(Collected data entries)
^^^^^^^^

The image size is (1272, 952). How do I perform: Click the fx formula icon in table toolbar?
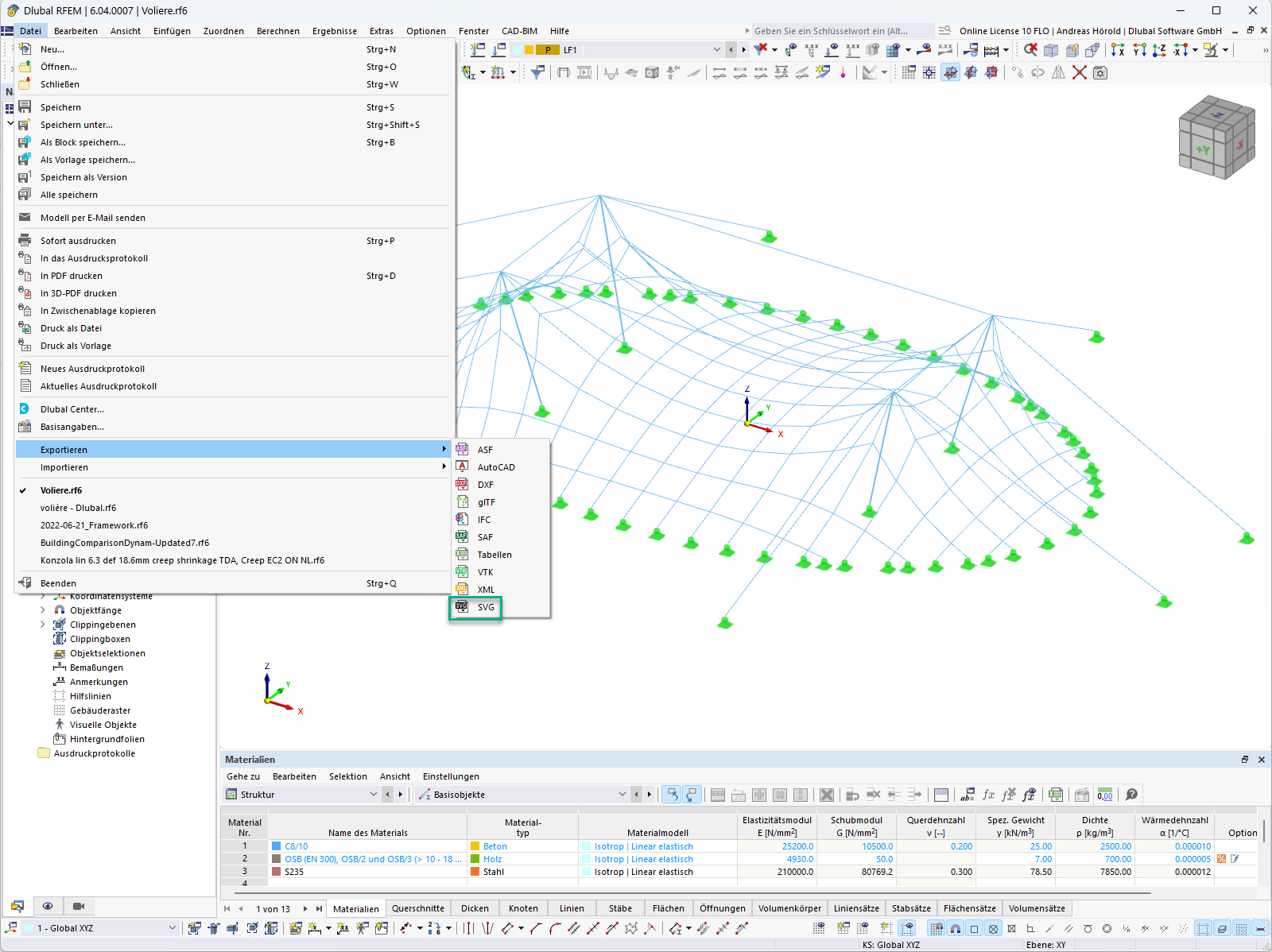[988, 795]
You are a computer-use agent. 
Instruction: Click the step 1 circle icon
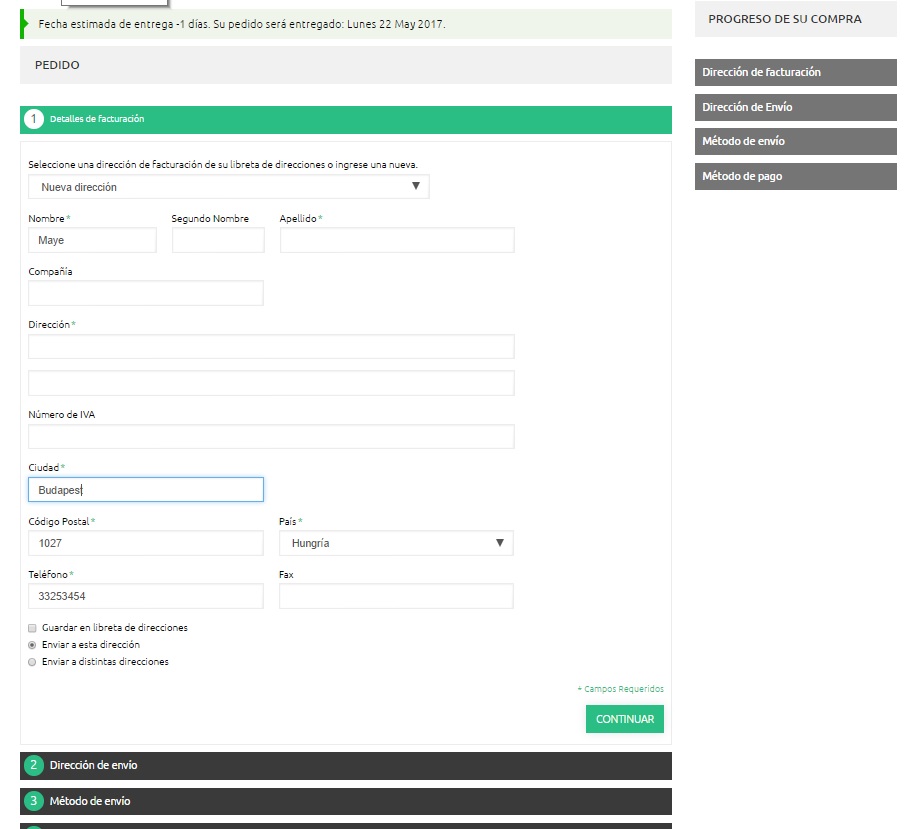[x=33, y=119]
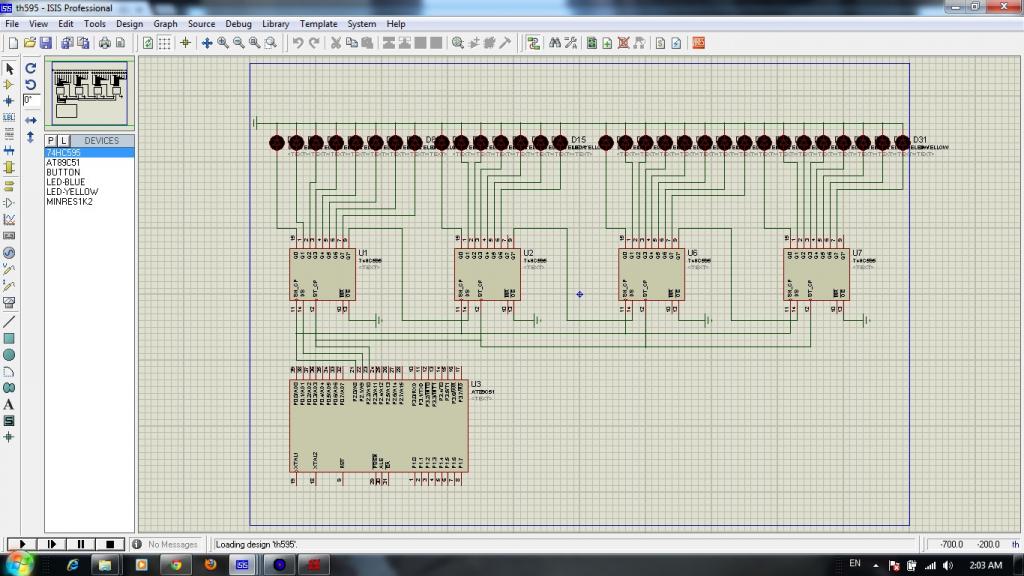
Task: Click the Zoom In magnifier icon
Action: click(223, 43)
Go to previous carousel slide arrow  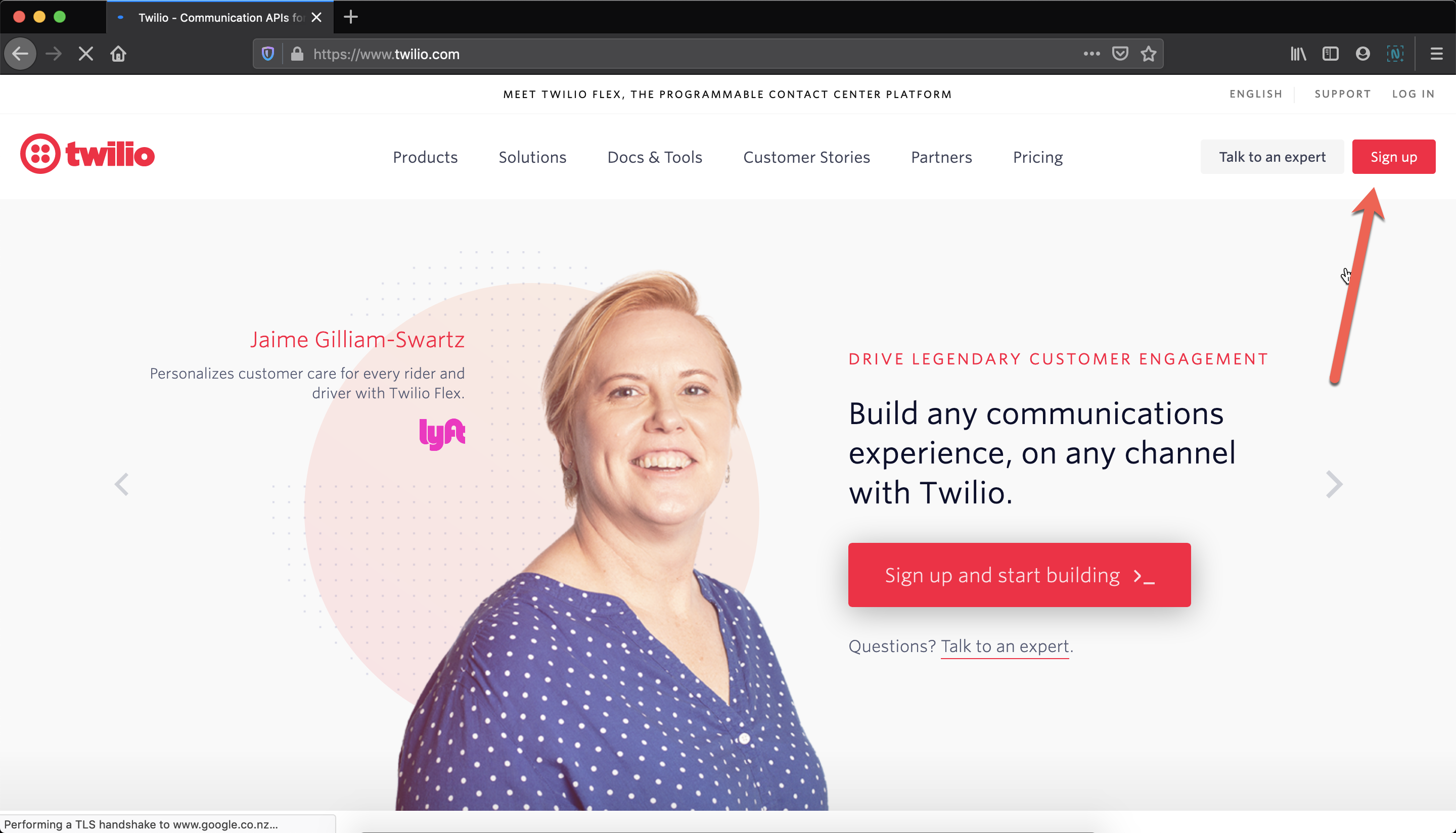click(x=121, y=485)
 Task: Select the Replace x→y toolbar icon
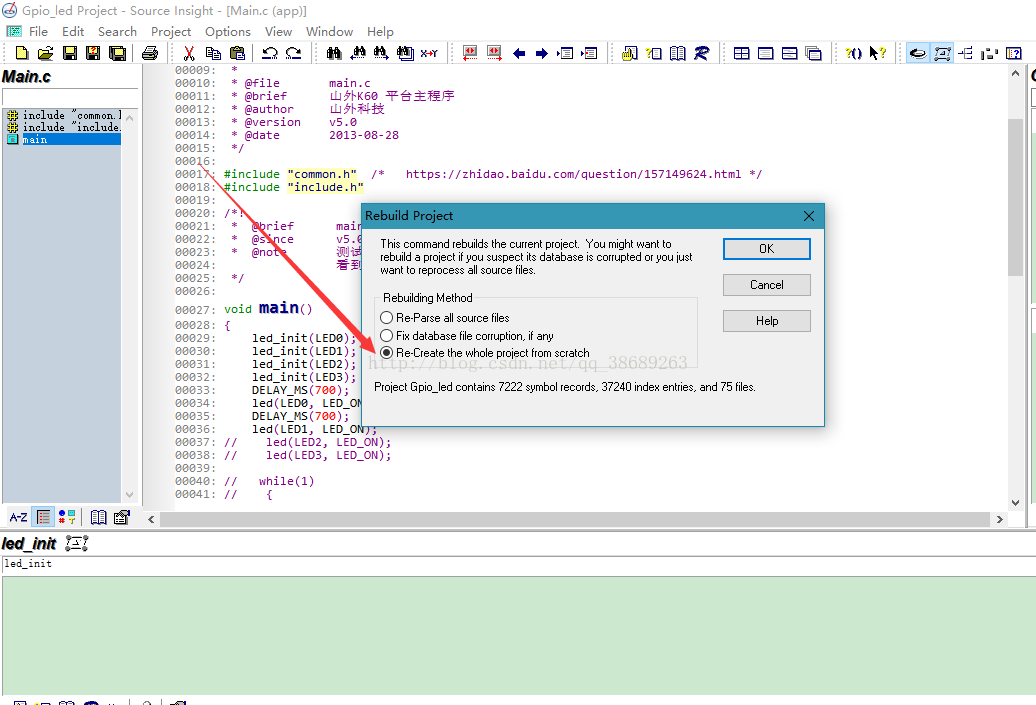click(430, 52)
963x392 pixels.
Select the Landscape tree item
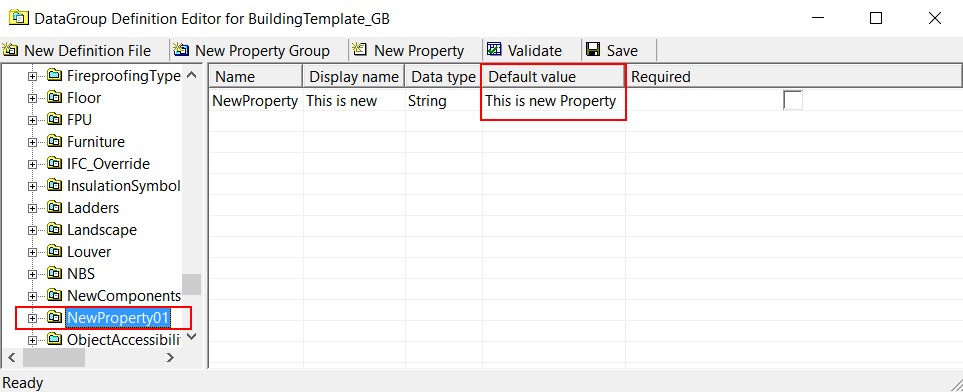point(102,230)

^^^^^^^^

Exercise prompt:
Retype, word for word, the line containing "Task: Select the Replace x→y toolbar icon" and each line after it through the end of the data, leaving any picture out.

Answer below:
 Task: Select the Replace x→y toolbar icon
click(430, 52)
963x392 pixels.
Select the Landscape tree item
point(102,230)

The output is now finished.